Write out each of the records below word for word.

Materials provided

• • • • • • •

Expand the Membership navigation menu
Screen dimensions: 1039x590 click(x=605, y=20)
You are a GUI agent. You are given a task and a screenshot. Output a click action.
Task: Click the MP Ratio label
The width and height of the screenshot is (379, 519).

• • • • • • •

Expected answer
Expand the Membership navigation menu
Screen dimensions: 1039x590 click(x=605, y=20)
You are a GUI agent. You are given a task and a screenshot. Output a click action.
Task: Click the MP Ratio label
The width and height of the screenshot is (379, 519).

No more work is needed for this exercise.